分布式选主 -- 利用Mysql ACID和Lease协议实现选主和高可用
在实际生产开发中,遇到一些多节点共存,需要选主,并且要实现HA自动容错的场景,思考了写方法拿出来和大家分享一下。
Lease协议,Mysql ACID
高可用选主方案设计
适用场景
Java语言实现描述
进一步优化
系统中有很多应用场景要类似主从架构,主服务器(Master)对外提供服务,从服务器(Salve)热备份,不提供服务但随时活着,如果Master出现宕机或者网络问题,Slave即可接替Master对外服务,并由Slave提升为Master(新主)。典型的多节点共存,但只能同时存在一个主,并且所有节点的状态能统一维护。
大家一定首先想到了著名的Paxos算法(http://baike.baidu.com/view/8438269.htm)。简单的说,Paxos通过每个节点的投票算法,来决议一个事情,当多余1/2个节点都投票通过时,Paxos产生一个唯一结果的决议,并通知各个节点维护这个信息。例如Paxos的选主,首先产生一个关于某个节点希望当Master的投票,然后各个节点给出反馈,最终Paxos集群维护唯一的Master的结论。Zookeeper就是Paxos的一种实现。这种场景最适合用zookeeper来选主,但zookeeper有个明显的缺点,当存活的节点小于zookeeper集群的1/2时,就不能工作了。比如zk有10各节点,那么必须满足可用的节点大于5才可。
在实际环境中,如果对Master要求不是那么严格的话,可以通过某些改进和取舍来达到目的。比如可能在秒级别允许Master暂时不能访问、选主时间内可能存在一定的冲突但通过再次选主即可。本人设计了一个简易的利用Mysql一致性和简易版Lease来workaround。
Mysql ACID保证了一条数据记录的一致性、完整性,不会出现多进程读写的一致性问题和唯一正确性。Lease协议(协议细节可以Google之)通过向Master发送一个lease(租期)包,Master在这个lease期之内充当主角色,如果lease期到了则再次去申请lease,如果lease期到了,但是网络除了问题,这时Master可以i主动下线,让其他节点去竞选Master。举个例子,三个节点A、B、C经过第一轮选主之后,A成为Master,它获得了10秒的lease,当前时间假设是00:00:00,那么它Master地位可以用到00:00:10,当时间到达00:00:10时,A、B、C会重新进行Master选举,每个节点都有可能成为Master(从工程的角度触发,A继续为Master的概率更大),如果这时候A的网络断了,不能联通B、C的集群了,那么A会自动下线,不会去竞争,这样就不会出现“脑裂”的现象。
---------------------------------------------- 华丽的分割线 ----------------------------------------------
设计方案如下:(server代表集群中的一台机器,也可看作一个进程,server之间是平等的)
各个server之间用ntpserver时间同步(保证服务器之间秒级同步即可)
各个server持有一个唯一ID号(ip+进程号),通过此id唯一标识一个server实例
各个server定义一个lease租期,单位为秒
Mysql唯一表唯一一条记录维护全局Master的信息,ACID保证一致性
Master Server每半个lease期向Mysql更新如上的唯一一条记录,并更新心跳,维护Master状态
Slaver Server每半个lease周期从mysql获取Master Server信息,如果数据库中Master的Lease超过了当前时间(heartbeat_time+ lease > current_time),则申请当Master。
这其中比较棘手的问题是:
1、由于数据库访问和休眠的时间(lease的一半),有时延的存在,要处理Mysql异常、网络异常。
2、可能存在同时抢占Master的server,这个时候就需要一个验证机制保证为抢到Master的server自动退位为Slaver
下面给出图实例 :(10.0.0.1为Master)
10.0.0.1 crash了。

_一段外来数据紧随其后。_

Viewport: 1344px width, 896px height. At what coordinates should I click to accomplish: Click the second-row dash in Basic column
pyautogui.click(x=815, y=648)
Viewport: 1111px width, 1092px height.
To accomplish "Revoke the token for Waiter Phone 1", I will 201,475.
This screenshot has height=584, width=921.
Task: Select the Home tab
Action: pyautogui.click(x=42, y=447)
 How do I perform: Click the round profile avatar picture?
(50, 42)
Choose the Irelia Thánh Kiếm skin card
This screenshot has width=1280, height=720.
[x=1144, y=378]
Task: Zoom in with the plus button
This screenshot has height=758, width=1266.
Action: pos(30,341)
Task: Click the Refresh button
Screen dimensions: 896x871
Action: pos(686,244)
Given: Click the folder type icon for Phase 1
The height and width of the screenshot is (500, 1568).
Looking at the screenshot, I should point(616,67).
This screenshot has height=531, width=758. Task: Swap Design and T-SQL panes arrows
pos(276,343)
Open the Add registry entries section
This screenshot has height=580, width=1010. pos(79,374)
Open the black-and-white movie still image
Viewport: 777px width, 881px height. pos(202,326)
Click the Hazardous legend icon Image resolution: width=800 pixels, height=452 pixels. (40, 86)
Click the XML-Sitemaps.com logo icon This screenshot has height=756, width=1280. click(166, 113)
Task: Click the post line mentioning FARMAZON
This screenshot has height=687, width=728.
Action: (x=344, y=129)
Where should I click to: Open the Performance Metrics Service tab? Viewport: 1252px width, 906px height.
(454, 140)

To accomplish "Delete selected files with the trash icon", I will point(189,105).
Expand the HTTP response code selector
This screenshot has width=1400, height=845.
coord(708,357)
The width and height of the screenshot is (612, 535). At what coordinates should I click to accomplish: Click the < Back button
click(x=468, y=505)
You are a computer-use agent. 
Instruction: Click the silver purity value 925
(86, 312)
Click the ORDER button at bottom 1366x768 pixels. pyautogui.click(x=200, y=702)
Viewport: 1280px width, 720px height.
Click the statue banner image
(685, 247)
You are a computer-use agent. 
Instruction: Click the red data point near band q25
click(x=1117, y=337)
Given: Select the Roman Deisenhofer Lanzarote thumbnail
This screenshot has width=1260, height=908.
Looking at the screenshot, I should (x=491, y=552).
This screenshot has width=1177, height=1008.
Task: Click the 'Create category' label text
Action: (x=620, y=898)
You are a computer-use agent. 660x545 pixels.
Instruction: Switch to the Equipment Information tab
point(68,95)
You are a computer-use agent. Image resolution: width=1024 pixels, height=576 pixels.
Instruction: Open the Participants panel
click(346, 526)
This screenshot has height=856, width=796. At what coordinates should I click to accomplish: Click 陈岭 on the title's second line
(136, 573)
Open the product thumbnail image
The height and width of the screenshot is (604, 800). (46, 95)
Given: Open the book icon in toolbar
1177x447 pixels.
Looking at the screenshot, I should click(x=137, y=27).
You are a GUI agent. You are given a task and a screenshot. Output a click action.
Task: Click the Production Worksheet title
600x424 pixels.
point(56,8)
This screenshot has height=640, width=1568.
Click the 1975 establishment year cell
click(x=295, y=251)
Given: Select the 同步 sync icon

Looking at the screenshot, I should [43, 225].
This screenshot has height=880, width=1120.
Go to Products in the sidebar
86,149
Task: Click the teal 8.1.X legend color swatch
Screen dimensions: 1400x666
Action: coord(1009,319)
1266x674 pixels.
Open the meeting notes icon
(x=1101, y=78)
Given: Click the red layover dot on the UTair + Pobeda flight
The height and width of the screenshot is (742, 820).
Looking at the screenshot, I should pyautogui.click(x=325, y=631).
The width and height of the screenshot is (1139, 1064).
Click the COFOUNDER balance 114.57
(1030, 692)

mysql中维护的10.0.0.1的主信息已过期,其他节点去抢占
各个节点再次读取数据库,查看是否是自己抢占成功了:
之后,10.0.0.3作为Master对外服务。此时如果10.0.0.1重启,可作为Slaver。如果10.0.0.1因为网络分化或者网络异常而不能维护心跳,则在超过自身lease时自动停止服务,不会出现“双Master”的现象。
每个Server遵循如下流程:
数据库设计:
某一时刻,数据库中Master的信息:
当前时间: 45分15秒
当前Master Lease :6秒
当前Master Lease可用到: 45分21秒
---------------------------------------------- 华丽的分割线 ----------------------------------------------
3、适用的场景
一、生命周期内可使用Mysql、并且各个server之间时间同步。
二、需要集群中选出唯一主对外提供服务,其他节点作为slaver做standby,主lease过期时竞争为Master
三、对比zookeeper,可满足如果集群挂掉一半节点,也可正常工作的情况,比如只有一主一备。
四、允许选主操作在秒级容错的系统,选主的时候可能有lease/2秒的时间窗口,此时服务可能不可用。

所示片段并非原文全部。